Hyperconverged infrastructure (HCI) combined storage, computing and networking resources into a single system using pre-configured boxes or nodes. With disaggregated hyperconverged infrastructure (dHCI), storage and computing resources are still combined into a single system, but they are scaled independently.

This has the effect of enabling resources to be allocated independently so that no resources are stranded or wasted. In other words, dHCI allows us to scale computing and storage within a HCI environment. This makes it more flexible and unlocks agility. It allows HCI to go further and this lifts barriers to scale and performance.

HCI is limited by its architecture

The big problem with HCI is it is limited by its architecture. These limitations include scalability, power requirements, cloud compatibility and availability, but scalability is the big limitation that creates all the other limitations.

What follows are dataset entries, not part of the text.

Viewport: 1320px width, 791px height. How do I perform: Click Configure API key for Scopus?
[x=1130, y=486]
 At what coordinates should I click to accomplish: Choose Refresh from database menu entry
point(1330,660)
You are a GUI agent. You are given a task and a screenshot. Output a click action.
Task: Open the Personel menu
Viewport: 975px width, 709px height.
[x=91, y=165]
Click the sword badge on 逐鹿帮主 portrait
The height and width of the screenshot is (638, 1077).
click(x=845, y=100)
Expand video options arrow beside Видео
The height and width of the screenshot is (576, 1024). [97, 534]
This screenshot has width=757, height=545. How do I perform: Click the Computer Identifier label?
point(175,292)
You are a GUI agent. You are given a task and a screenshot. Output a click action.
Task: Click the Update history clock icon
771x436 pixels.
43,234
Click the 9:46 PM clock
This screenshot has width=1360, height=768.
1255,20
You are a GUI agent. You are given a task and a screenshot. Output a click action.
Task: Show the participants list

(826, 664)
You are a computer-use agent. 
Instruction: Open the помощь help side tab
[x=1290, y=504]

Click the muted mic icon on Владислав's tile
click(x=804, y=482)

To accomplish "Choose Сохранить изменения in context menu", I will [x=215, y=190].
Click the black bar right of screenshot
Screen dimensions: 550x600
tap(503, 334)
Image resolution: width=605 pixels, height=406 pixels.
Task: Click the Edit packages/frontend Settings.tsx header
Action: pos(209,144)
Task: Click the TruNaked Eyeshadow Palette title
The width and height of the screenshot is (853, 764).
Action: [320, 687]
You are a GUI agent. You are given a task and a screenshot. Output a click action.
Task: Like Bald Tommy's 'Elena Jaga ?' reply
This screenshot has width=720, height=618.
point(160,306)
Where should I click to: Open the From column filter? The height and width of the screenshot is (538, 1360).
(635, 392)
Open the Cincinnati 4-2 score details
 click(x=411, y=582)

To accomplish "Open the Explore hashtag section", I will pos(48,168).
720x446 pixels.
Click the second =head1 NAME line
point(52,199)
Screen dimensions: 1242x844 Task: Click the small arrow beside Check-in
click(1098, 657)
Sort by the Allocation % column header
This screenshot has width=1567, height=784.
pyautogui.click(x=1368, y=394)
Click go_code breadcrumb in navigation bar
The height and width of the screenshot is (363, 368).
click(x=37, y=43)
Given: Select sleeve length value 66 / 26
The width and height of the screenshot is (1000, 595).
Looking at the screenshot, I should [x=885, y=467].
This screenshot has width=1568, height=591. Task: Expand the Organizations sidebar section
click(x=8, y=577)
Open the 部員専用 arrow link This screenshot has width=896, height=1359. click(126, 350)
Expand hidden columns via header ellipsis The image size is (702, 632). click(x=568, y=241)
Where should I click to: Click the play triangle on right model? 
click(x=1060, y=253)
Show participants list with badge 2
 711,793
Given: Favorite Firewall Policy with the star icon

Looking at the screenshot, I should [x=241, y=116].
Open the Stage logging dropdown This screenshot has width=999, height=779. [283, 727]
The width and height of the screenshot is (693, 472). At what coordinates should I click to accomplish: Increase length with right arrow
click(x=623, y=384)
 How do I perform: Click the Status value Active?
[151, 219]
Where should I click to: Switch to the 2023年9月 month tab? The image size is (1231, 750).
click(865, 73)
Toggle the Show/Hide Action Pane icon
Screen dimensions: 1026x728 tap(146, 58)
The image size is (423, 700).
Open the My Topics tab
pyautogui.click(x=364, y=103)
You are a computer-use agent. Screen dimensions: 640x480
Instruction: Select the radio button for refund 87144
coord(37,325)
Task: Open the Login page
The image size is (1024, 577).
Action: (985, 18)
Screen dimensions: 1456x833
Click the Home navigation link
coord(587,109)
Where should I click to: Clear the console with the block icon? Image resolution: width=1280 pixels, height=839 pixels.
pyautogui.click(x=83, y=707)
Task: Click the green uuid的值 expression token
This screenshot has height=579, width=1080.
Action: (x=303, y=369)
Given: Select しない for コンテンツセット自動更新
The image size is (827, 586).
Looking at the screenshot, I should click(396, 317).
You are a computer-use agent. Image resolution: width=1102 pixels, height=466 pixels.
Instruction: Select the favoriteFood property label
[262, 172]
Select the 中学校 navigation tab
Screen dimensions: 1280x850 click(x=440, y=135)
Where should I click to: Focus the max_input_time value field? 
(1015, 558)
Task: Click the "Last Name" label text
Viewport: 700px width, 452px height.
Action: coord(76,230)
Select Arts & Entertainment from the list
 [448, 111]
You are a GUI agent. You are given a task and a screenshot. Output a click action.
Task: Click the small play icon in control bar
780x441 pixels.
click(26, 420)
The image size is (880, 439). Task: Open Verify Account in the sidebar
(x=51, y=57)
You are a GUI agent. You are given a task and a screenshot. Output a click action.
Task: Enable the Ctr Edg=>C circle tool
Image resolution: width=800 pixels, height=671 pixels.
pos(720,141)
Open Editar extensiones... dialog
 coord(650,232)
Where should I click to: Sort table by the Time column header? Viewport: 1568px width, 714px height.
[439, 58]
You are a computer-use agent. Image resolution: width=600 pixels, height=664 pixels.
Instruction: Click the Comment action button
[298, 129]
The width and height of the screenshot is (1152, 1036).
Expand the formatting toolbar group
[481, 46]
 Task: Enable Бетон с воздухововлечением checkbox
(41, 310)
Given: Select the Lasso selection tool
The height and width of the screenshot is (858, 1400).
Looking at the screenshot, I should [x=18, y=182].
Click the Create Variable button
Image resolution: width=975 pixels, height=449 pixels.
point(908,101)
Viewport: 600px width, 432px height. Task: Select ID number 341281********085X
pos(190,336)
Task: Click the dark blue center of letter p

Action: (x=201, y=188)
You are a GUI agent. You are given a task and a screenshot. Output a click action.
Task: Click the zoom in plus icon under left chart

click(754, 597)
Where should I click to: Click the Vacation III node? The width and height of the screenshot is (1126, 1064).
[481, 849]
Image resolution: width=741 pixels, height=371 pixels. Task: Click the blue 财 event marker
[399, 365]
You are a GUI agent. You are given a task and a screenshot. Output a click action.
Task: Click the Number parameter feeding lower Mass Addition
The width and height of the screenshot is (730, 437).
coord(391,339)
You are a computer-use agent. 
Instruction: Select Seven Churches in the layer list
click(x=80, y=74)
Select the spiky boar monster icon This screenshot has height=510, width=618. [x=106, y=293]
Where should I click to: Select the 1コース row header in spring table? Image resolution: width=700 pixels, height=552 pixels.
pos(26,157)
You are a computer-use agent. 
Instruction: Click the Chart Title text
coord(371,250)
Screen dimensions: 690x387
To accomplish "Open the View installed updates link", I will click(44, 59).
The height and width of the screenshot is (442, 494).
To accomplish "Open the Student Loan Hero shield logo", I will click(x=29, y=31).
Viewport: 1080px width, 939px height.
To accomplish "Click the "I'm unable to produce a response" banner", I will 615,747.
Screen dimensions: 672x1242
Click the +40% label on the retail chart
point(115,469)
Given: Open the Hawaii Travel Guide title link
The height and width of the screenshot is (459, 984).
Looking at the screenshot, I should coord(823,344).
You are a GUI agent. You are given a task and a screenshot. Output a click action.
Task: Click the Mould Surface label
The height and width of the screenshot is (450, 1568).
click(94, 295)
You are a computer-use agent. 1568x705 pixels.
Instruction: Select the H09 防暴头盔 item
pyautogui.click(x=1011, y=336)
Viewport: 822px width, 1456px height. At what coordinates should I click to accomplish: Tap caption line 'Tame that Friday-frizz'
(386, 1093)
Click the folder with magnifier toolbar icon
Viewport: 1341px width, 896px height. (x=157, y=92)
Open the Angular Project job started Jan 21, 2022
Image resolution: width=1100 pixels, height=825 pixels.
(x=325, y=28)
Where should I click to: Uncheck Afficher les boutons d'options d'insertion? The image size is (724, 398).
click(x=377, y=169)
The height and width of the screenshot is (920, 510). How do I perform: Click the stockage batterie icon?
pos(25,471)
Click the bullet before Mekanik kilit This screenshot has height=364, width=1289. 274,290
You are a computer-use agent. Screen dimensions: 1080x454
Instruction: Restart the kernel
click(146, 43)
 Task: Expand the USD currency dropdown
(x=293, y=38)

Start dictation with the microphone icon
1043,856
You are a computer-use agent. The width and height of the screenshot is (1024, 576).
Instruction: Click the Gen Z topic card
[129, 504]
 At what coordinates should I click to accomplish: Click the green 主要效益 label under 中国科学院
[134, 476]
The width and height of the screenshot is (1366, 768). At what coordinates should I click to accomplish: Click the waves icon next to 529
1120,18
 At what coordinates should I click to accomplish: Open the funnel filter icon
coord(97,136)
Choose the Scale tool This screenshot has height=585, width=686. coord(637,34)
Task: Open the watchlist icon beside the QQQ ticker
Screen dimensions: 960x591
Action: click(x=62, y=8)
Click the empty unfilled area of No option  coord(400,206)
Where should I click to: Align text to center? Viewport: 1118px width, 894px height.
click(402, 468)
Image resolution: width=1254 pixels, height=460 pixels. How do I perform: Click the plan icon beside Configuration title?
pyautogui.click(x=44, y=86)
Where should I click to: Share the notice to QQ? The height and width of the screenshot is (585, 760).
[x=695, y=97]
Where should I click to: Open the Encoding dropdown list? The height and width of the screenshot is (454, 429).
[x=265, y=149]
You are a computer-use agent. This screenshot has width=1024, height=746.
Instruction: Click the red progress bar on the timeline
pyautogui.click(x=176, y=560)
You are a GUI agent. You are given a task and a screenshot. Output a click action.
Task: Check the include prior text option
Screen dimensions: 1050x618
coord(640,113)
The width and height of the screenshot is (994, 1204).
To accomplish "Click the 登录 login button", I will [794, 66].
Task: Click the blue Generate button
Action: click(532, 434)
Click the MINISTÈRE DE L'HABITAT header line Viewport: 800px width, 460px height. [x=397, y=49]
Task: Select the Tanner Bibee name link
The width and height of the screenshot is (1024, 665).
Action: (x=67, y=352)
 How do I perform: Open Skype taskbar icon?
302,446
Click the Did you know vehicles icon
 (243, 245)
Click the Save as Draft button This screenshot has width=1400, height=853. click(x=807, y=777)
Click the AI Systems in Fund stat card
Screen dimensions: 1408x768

With HCI, you have to scale in a linear fashion with nodes running a hypervisor. This is restrictive and expensive. This prevents HCI from supporting the most demanding apps and mixed workloads, which is where dHCI or ‘HCI 2.0’ comes in.

dHCI is an agile solution for powering all your apps

Disaggregated HCI is a category of hyperconvergence officially listed by the IDC. It delivers the same HCI experience in terms of ordering, deployment, management and support, but is infinitely more scalable and simpler for larger workflows.

If you are concerned about HCI performance, availability and/or efficiency in larger configurations, dHCI provides the solution you are looking for, allowing you to finely tune the ratio of compute to storage resources.

How HPE is delivering HCI 2.0

The most interesting solution today comes from HPE, who have combined HPE ProLiant servers with HPE Nimble Storage arrays into a single integrated system. This system can be scaled and tuned with modular building blocks.

The use of HPE Nimble Storage arrays instead of traditional HCI allows compute and storage to be scaled independently. The benefit to this is you can scale and make efficient use of resources. You can balance resources and enable predictable performance. You can also change the mix of resources over time to suit your needs.

In short, disaggregated hyperconverged infrastructure is a scalable version of HCI, enabled through an integrated system of storage arrays and servers, such as HPE ProLiant servers and HPE Nimble Storage. These have been integrated into a single system with software that automates deployment, configuration and integration with VMware vCenter for unified management.